AWS Certified Machine Learning – Specialty — Question 328
A bank has collected customer data for 10 years in CSV format. The bank stores the data in an on-premises server. A data science team wants to use Amazon SageMaker to build and train a machine learning (ML) model to predict churn probability. The team will use the historical data. The data scientists want to perform data transformations quickly and to generate data insights before the team builds a model for production.
Which solution will meet these requirements with the LEAST development effort?
Answer options
- A. Upload the data into the SageMaker Data Wrangler console directly. Perform data transformations and generate insights within Data Wrangler.
- B. Upload the data into an Amazon S3 bucket. Allow SageMaker to access the data that is in the bucket. Import the data from the S3 bucket into SageMaker Data Wrangler. Perform data transformations and generate insights within Data Wrangler.

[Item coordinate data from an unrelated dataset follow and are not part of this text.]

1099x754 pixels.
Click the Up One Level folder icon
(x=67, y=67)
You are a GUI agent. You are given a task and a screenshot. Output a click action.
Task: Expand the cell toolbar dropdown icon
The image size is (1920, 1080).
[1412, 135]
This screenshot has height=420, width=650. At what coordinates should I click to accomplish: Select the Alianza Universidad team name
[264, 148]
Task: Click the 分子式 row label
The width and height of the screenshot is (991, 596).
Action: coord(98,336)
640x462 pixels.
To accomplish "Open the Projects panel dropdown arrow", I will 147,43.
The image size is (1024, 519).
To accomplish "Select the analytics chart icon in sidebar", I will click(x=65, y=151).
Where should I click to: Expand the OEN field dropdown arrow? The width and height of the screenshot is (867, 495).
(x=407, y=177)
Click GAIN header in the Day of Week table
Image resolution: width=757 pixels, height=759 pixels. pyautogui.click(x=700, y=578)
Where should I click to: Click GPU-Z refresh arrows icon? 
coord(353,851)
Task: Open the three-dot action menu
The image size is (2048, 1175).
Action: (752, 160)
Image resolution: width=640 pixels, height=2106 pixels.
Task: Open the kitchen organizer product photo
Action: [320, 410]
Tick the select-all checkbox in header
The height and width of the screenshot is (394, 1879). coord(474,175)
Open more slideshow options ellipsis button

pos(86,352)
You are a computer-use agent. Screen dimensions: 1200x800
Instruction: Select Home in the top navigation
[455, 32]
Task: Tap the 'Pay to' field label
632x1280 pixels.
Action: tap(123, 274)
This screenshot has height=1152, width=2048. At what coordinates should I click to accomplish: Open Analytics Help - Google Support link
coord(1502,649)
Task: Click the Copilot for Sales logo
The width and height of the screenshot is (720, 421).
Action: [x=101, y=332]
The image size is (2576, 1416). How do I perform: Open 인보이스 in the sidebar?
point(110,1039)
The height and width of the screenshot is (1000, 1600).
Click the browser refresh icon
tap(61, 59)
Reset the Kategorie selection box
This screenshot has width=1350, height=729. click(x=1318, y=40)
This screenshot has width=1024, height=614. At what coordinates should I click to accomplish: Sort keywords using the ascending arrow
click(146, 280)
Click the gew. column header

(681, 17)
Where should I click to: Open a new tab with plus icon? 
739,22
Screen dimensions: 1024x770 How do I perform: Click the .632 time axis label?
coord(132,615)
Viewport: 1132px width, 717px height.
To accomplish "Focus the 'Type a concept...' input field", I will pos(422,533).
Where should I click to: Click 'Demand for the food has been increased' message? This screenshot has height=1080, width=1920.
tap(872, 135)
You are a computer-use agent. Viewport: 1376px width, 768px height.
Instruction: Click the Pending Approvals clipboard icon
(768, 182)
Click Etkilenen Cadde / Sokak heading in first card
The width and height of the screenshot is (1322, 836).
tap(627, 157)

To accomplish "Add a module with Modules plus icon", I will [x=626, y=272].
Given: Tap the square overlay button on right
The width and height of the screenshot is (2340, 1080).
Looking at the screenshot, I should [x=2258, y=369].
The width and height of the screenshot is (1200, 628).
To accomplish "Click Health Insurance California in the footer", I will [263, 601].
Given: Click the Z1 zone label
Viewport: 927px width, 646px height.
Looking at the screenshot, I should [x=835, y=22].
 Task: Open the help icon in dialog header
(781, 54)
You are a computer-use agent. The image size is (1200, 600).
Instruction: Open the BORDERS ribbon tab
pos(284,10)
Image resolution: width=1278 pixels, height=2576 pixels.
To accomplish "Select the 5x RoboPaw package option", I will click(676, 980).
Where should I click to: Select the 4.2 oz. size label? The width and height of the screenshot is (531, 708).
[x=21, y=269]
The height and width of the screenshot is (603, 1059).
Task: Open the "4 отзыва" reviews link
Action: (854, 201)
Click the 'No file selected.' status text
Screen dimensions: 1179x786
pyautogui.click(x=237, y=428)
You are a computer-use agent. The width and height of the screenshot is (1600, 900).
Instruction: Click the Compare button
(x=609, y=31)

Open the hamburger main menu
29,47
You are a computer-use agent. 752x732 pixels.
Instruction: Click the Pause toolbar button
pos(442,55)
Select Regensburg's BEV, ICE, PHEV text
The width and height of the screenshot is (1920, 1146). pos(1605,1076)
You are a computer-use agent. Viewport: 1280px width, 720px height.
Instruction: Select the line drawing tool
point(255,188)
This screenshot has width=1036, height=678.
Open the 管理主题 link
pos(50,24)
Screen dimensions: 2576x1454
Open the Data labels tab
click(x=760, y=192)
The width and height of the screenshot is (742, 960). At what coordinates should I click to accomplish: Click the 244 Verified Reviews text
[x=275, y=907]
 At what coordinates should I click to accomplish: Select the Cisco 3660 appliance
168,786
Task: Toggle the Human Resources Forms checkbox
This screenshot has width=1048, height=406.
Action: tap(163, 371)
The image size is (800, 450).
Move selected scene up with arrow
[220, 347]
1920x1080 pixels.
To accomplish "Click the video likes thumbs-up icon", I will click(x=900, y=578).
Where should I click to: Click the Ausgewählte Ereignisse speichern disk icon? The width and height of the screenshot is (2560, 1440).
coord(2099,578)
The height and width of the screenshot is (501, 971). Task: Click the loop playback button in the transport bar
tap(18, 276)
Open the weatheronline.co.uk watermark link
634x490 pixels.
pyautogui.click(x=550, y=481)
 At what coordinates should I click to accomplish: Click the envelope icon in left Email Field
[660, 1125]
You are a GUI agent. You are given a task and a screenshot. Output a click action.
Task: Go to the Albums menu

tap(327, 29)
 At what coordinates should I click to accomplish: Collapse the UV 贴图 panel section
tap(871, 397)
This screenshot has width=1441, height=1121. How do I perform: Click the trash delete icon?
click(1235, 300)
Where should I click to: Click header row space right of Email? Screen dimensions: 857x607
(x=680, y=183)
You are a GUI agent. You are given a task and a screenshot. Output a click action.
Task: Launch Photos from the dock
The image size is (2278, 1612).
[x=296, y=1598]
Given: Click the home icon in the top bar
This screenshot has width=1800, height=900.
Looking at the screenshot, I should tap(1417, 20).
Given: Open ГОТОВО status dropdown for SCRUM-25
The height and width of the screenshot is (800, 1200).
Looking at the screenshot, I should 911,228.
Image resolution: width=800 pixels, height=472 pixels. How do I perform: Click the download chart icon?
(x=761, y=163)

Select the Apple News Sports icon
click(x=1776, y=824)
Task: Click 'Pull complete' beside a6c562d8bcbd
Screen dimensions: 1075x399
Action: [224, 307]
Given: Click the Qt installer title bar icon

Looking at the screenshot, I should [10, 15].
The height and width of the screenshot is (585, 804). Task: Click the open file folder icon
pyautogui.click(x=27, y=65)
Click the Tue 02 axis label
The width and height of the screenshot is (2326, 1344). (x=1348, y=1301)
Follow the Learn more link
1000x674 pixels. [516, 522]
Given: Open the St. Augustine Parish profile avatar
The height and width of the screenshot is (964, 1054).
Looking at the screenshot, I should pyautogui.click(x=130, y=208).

- C. Upload the data into the SageMaker Data Wrangler console directly. Allow SageMaker and Amazon QuickSight to access the data that is in an Amazon S3 bucket. Perform data transformations in Data Wrangler and save the transformed data into a second S3 bucket. Use QuickSight to generate data insights.
- D. Upload the data into an Amazon S3 bucket. Allow SageMaker to access the data that is in the bucket. Import the data from the bucket into SageMaker Data Wrangler. Perform data transformations in Data Wrangler. Save the data into a second S3 bucket. Use a SageMaker Studio notebook to generate data insights.
Correct answer: B
Explanation
SageMaker Data Wrangler does not support direct local file uploads to its console for large datasets, requiring the data to first be placed in a supported storage service like Amazon S3. Option B is correct because SageMaker Data Wrangler provides built-in data visualization and insight generation tools, which eliminates the need for additional development work like creating Amazon QuickSight dashboards or writing custom visualization code in SageMaker Studio notebooks.